Sunday, January 20, 2013

Sunday Miracles

What is love?  What is justice?  Today I let my children's pictures tell the story.  We read a book about Martin Luther King, and drew pictures. We talked about the meaning of those words. We ate lots of food together, played games and puzzles, and talked about love that we feel for our families and pets, and love that extends beyond. We talked about segregation and inequality.  Camille wanted to know why people who weren't directly affected, who lived in other states, would get involved.  She wondered about possible actions that she would have taken if she lived back then. Her pondering mind was a moment of miracle.

I spend my days looking for miracles. I saw one tonight- my daughter, Elisa, putting a nghtgown over her head. It wasn't anything out of the ordinary, but sometimes I can see the ordinary in a different slant of light.  I am looking for those moments-- eating a grapefruit, my husband shouting excitedly at a football game on TV, the perfect avocado, my children speaking kindly to each other.

Camille draws a picture of freedom- a bird who carries a broom in its teeth to sweep back the breezes; she tells me to have imagination.  Elisa's shows people holding hands to make a circle of peace.  They all have blue faces, but wear different color shirts-- to show that we are all unique, she says.

I don't know what else Sundays are for... I have grown weary of committee meetings and all the other things that have masqueraded as "church". I need the intimacy of worshipping life at my fingertips, touching it gently, letting it remake me.  I need time for connection with my own children, for questions that stretch us both beyond ourselves, for learning and wonder. And I need days where I can put my mistakes behind me, and begin again to love myself and to love the world.

*This post is part 2 of a series-- Exploring Standing on the Side of Love with my family. 

Constitution Marsh

Constitution Marsh- Garrison, NY
There is much I could say about the past month and "where I've been"... but to speak of the holy, I look not to the grand narrative, but to the moment, standing on a boardwalk in the center of Constitution Marsh on the Hudson River, the moment when two mallards- one turquoise chested- break suddenly from the dim-lit waters and rise together over the swaying cattail reeds.  Ah, epiphany--  that moment when we are standing with our six and eight year old daughters, watching the graceful dive of a heron or the flash of red on blackbird's wing, surrounded by snowy mountains. We hear the chickadee cry, and answer back; we are listening, reverent and still.

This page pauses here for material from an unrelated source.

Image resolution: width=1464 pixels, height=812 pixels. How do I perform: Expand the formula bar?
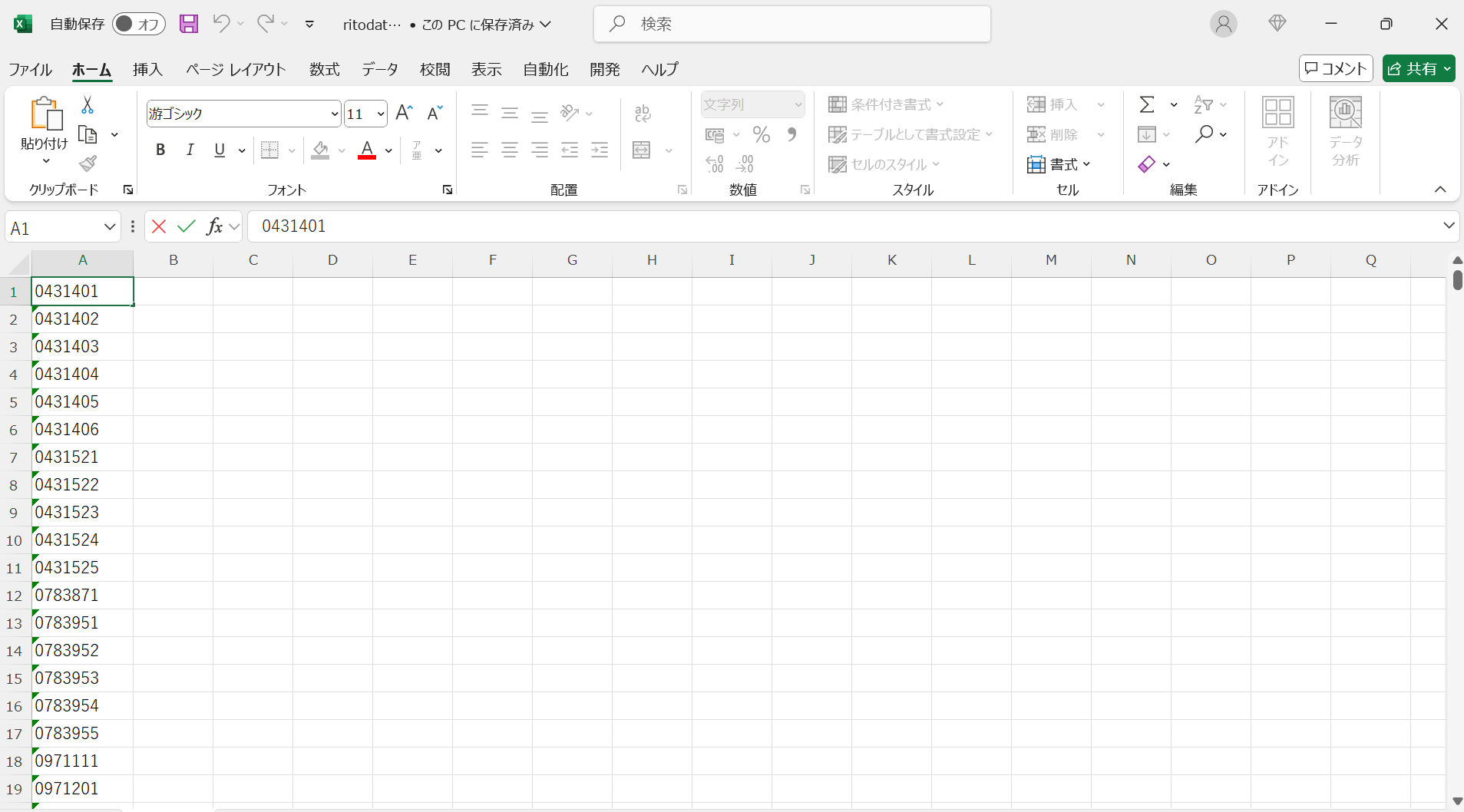1449,226
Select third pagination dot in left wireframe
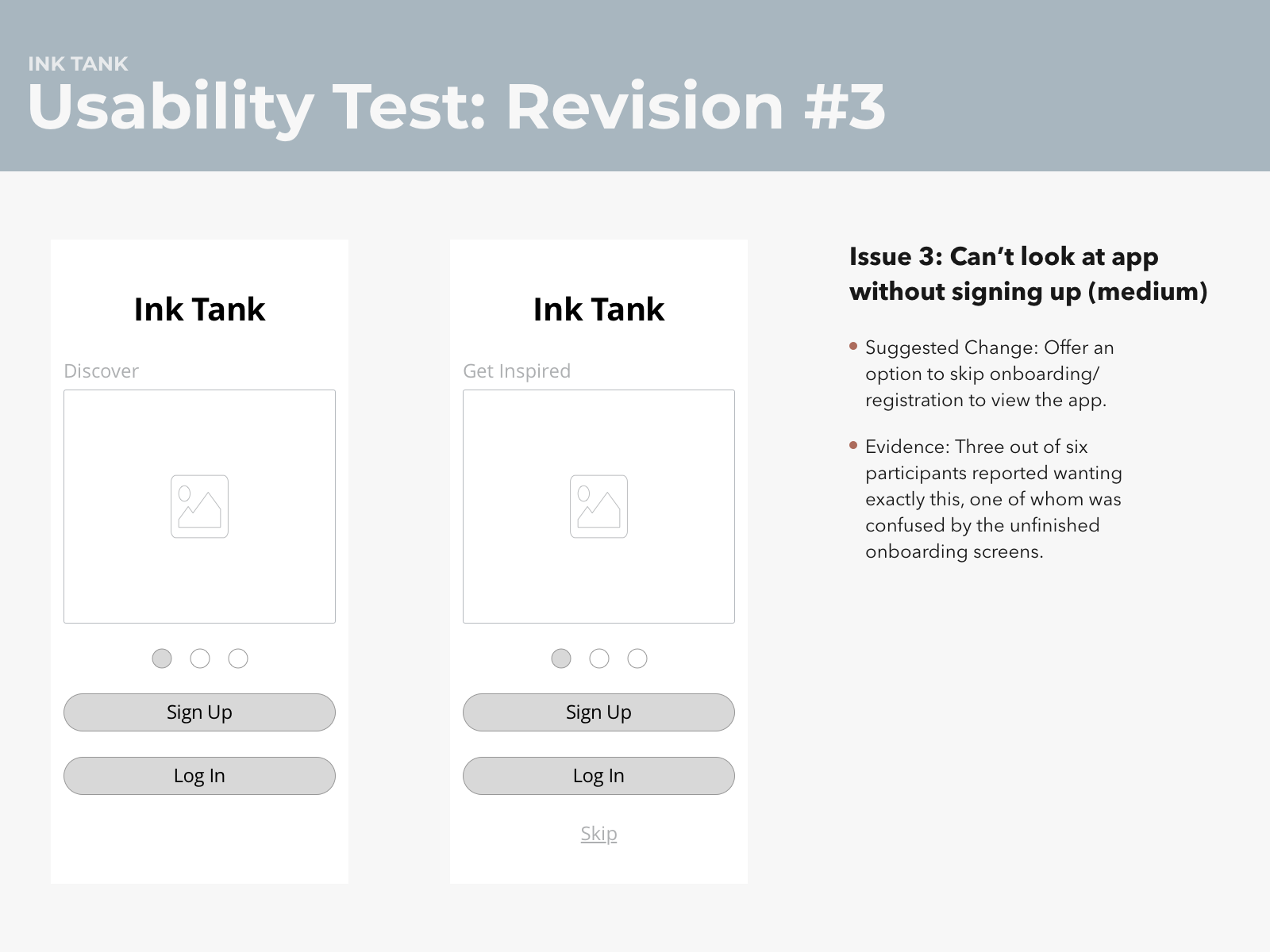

I know nothing here of guns or destruction.  I do not dream of those things which haunt me, on the shores of these peaceful waters.  And yet as the sun settles in the crimson sky, a bald eagle flies above toward the tall gray walls of West Point across the river. The view from this murky swamp strikes us as mythological, like the Dead Marshes and the mountains of Mordor in Tolkien's Middle Earth.  These are the fearsome eagle-nested shores of our beloved America-- and today we stand in the midst of our own mythology, pledging allegiance to our planet.

Sunset over the Hudson River, photo by Camille, age 8
I speak of these things on Martin Luther King and Inauguration weekend, and on a weekend when Unitarian Universalists begin their season of spiritual journey for social justice-- called "Standing on the Side of Love".  But I begin to walk this journey- not from a worship hall or a protest line- but from the swampy waters of my homeland with the people I call family.

Constitution Marsh is part of the Audubon Bird Sanctuary.   And so this seems the perfect place to begin a march for love-- in a place of sanctuary, a place that means protection. Perhaps in these dark times this is what we are all asking-- what will protect us and keep us safe?  And what is our symbol of freedom-- guns glowing like precious rings? ...Or bold eagles with free-flying wings?

May these days of standing for justice reveal more deeply the Love that is the antidote to fear. May we open our hearts and seek sanctuary in our interrelatedness with all living things.


*This post is part 1 of a series-- Exploring Standing on the Side of Love with my family.